Avatar

From data overload to enhanced digital resilience. Cisco IT unified telemetry data across its vast network, enabling automation to handle 99.998% of alerts and achieving zero major incidents empowering engineers to proactively manage network health at scale.  

The data problem: overload, limited insight, and silos

Cisco IT manages a vast, complex environment with hundreds of thousands of assets – including computers, switches, access points, home devices, and a wide range of applications and services – as well as external systems like internet service and cloud providers. Each of these assets generates telemetry, presenting a challenge to effectively monitor and make sense of high volumes of diverse data across our environment. 

In our previous network operations model, we outsourced a function responsible for network observability monitoring, second-level support for triage, and technical expertise. This outsourced function relied on traditional monitoring methods involving manual processes and siloed dashboards.  

As a result, we lacked control to tailor how telemetry was processed, routed, and actioned – leading to generic metrics and limited insight into critical areas like user experience and application performance. For example, while we could see that the network was operational, we had limited visibility into critical areas like user experience and application performance. 

Recognizing this data problem, we decided to bring the outsourced network operations function in-house. This gave us full control to design and implement a modernized network observability strategy, enabling us to better leverage our wealth of telemetry and ultimately strengthen Cisco’s digital resilience. 

However, this shift wasn’t just about changing team responsibilities. It also meant losing our existing network observability system and requiring our smaller team to manage the massive volume of telemetry data. 

To add to the pressure, due to contractual obligations, we were given just 40 days to make this transition and build a completely new network observability system. 

Inside the blueprint: Building a modern observability system

The task at hand wasn’t just to replace and mirror the outsourced network operations and legacy observability system, but to build something better. We wanted to build a system that could handle massive volumes of data, deliver deeper, actionable, and proactive insights, and enable a leaner team to be more productive. 

To achieve this, we designed a network observability model focused on three key areas:   

  1. Collect: Gathers telemetry and metrics from thousands of devices, applications, and platforms – both within owned and unowned, external environments
  2. Monitor:  Uses tools and algorithms to process and analyze the collected data, helping to identify patterns, anomalies, and potential issues within the network
  3. Act: Initiates human or automated responses when identified problems meet predefined rule criteria, enabling timely remediation.  
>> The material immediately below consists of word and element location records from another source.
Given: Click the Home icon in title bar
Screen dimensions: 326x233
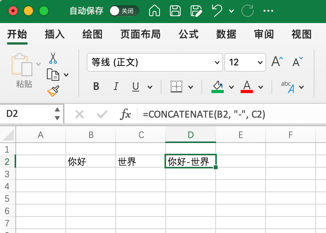Looking at the screenshot, I should click(x=155, y=11).
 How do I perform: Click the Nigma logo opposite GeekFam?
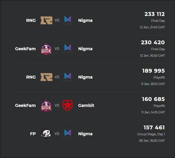(68, 49)
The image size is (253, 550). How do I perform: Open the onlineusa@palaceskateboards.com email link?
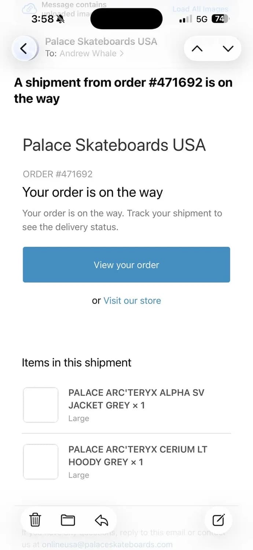point(107,545)
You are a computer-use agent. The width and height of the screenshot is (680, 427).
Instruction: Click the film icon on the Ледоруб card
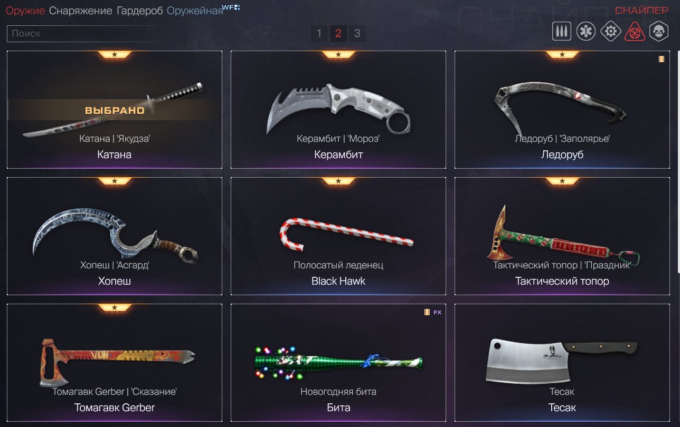point(661,59)
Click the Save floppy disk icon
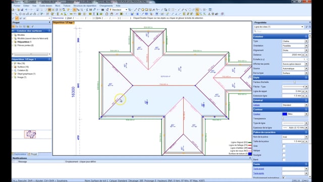Image resolution: width=323 pixels, height=182 pixels. click(22, 10)
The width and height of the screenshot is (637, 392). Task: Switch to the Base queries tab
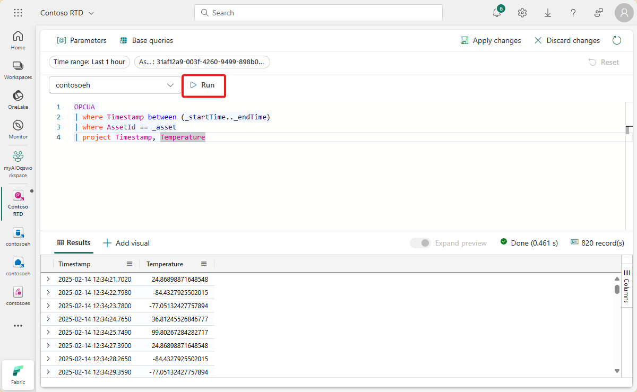(x=146, y=40)
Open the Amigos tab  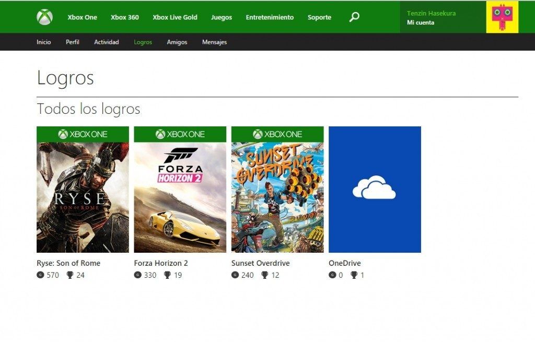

Network observability model: collect, monitor, act

Figure 1: Cisco IT’s network observability model

While this system is run by a centralized networking team, data and rule creation are democratized – allowing engineers and service owners across IT to define and customize their own alert rules via GitOps. This ensures the system adapts to unique and evolving business needs.

To operate this network management strategy, we use a combination of Cisco solutions:

  • Cisco’s network management solutions, including Catalyst Center, SD-WAN Manager, Meraki Dashboard, and Nexus Dashboard, collect and monitor detailed telemetry, performance metrics, and security status data on their respective assets. This provides comprehensive visibility and assurance, in addition to their other core capabilities for managing network devices.
  • ThousandEyes provides real-time, end-to-end visibility into network and application performance. It also extends this visibility into external, unowned environments such as public internet and cloud services. These granular insights feed into the observability system, giving us a complete view of user experience and connectivity – no matter where employees are working.
  • Splunk Cloud Platform acts as a unified operations dashboard – aggregating and visualizing telemetry data from the above solutions that were previously siloed. It enables real-time monitoring, enabling engineers to quickly focus on the most critical alerts.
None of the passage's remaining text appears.